Caravanserais were the truck stops of 21st Century in the middle ages. The persian word caravanserai compounds Karvan (caravan) with Saray (palace). The suffix -yi stands for 'of' like in modern Turkish language. It meant the palace of the caravaners which were the businessmen, pilgrims or simply travelers of the middle ages. They are built on the Silk Road route from India to Anatolia. Especially Persians, Seljukians and Ottomans invested a lot to the construction of these shelters where the tradesmen were able to rest during their journey in the countryside. They were built within the daily distance range of a camel so the merchant was able to shelter before the sunset in the next caravanserai. Caravanserais are called Khan in the cities. Their name was changing but the function remained the same. It was a trading spot for the locals and visitors of the city. Architecture of the Khans are slightly different from the similar examples in the desert as priority changes from security to functionality.

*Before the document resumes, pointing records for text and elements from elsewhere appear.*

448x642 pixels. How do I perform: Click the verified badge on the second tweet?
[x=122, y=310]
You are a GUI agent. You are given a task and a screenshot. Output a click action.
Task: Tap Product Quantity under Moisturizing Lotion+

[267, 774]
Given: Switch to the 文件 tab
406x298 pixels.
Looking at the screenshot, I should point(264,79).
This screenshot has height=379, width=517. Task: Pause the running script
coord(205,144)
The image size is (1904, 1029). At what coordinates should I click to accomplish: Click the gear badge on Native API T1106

Caravanserai is a structure with a inner courtyard. They had everything a merchant would look for after a long journey outside; water, food, bath, bed, maintainance for the animals and carts. They were the hotels with ramparts to protect the people and the animals. The ones in Anatolia have 2 parts for summer and winter uses. It is generally accepted that closed winter sections were sometimes shared by the animals as they have an elevated section for the people. Lack of transportation would be a huge problem to tackle in the desert.
Caravanserais in Cappadocia that are open to public at the moment are;
- Sultanhan of Aksaray
- Sultanhan of Kayseri
Besides, there is Agzikarahan caravanserai located in the town named after the caravanserai itself. It was a popular stop to do on the way back Ihlara Valley to Cappadocia but it is closed due to the lack of tourism in the last 3 years. However the management company running the restoration there considers re opening in this summer like the end of June. Still it is a good stop just to see the immense size of the building in the middle of nowhere and the beautiful handcrafted monumental entrance.

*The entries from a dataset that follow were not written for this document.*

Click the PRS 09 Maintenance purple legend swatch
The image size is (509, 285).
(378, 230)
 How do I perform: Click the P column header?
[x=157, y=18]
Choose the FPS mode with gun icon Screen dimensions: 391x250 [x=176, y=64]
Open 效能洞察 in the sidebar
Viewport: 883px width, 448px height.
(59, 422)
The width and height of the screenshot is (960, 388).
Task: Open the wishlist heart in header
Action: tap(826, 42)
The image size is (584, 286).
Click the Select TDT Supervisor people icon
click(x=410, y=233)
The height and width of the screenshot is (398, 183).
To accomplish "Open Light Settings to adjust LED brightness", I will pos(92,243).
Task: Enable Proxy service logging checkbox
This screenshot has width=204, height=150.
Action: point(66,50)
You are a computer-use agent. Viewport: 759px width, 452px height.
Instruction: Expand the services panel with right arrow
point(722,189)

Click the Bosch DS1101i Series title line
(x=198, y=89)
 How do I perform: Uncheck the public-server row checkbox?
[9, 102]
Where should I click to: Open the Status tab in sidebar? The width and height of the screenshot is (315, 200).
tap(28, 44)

Sarihan Caravanserai is located right in Cappadocia. Even though it seems like outside the popular touristic sites of Cappadocia, it is just a 10 minute drive from Avanos or Urgup cities. Besides the well done restoration of this historical complex, whirling dervishes shows are arranged once or twice a day in this venue that you can gather information while paying a visit there. Don't hesitate to ask your guide or driver to include Sarihan Caravanserai to your Cappadocia itinerary as it is way worth than the 10 minute drive.
The most popular caravanserai of the travelers of Cappadocia is Sultanhan. Especially if you are traveling in between Konya and Cappadocia. The route from Sultanhan to Konya is a straight road which would take you to the ancient times if the other vehicles didn't existed on your way. Wide flat plains of Konya are producing the grains Republic of Turkey needs and no wonder why they needed such big caravanserai on the Silk Road. If you are self driving from Cappadocia to Antalya or vice versa like in our suggested program, you should not miss the big yellow signs of Sultanhan and take a break there.

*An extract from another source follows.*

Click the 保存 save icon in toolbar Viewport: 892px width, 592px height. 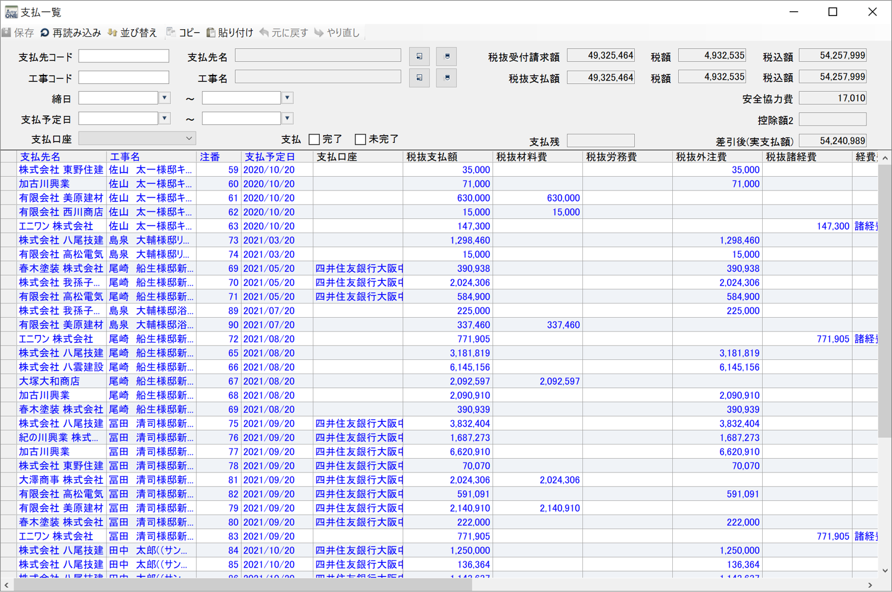click(x=7, y=33)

Karatay of Konya is located on the way from Kayseri to Malatya. It is not the most popular route of tourists but heavily used by the ones traveling to Mount Nemrut from Cappadocia. There is a full day drive in between both cities like the 8th day of one of our most popular Turkey Tours; Ancient Paths of Turkey. Stopping by to strech your legs and enjoy a cup of Turkish tea or coffee is highly recommended. The city walls has details of thick pillars resembling rockets which is fun to imagine a caravanserai in the space.